Dataset entries:
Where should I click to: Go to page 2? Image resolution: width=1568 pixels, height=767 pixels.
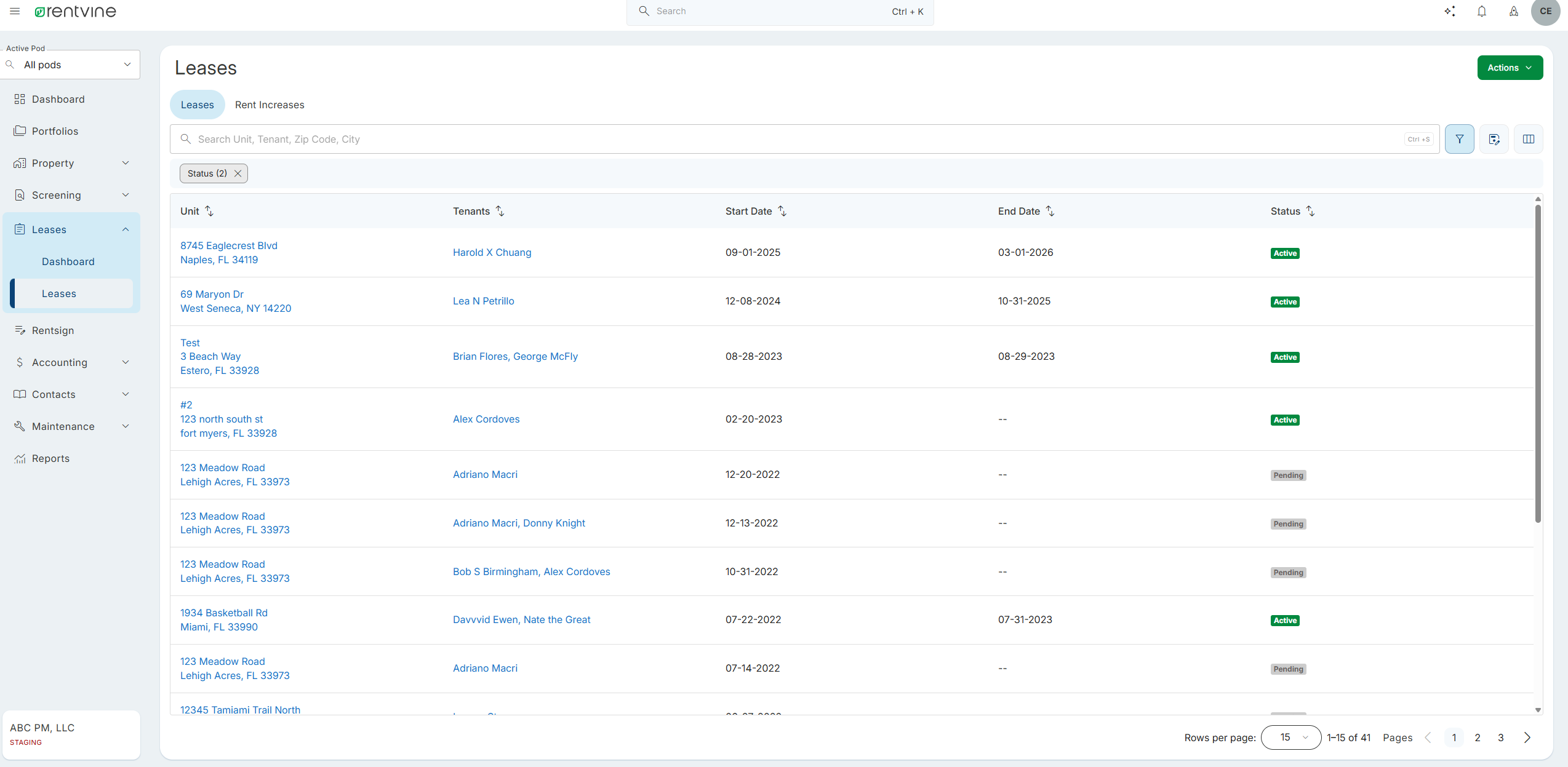coord(1477,737)
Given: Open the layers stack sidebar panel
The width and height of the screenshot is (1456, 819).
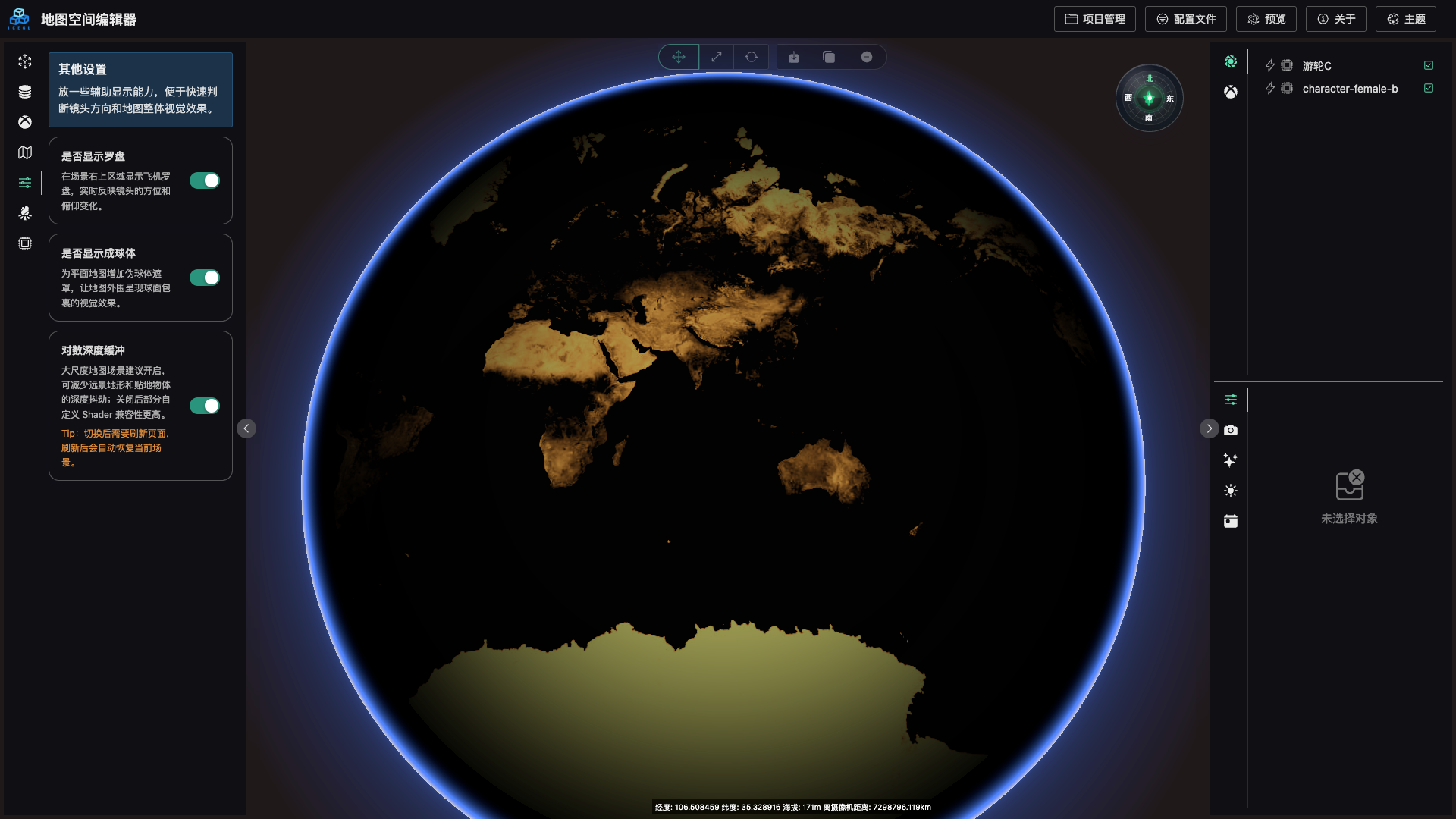Looking at the screenshot, I should [x=25, y=92].
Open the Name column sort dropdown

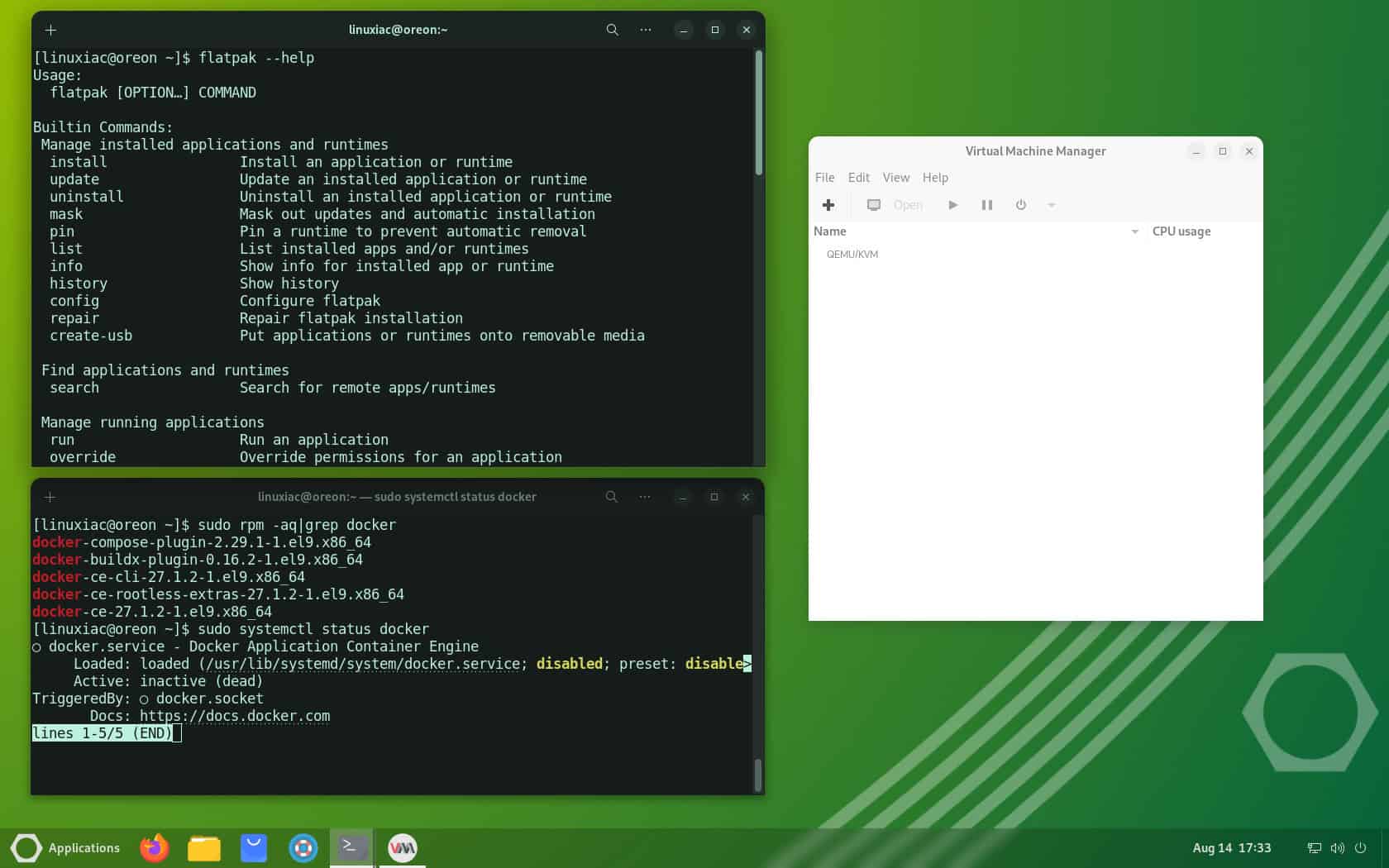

Exercise requirements: Count how many lines in the records hold the string "Open"; reply with the number alone.

Output below: 2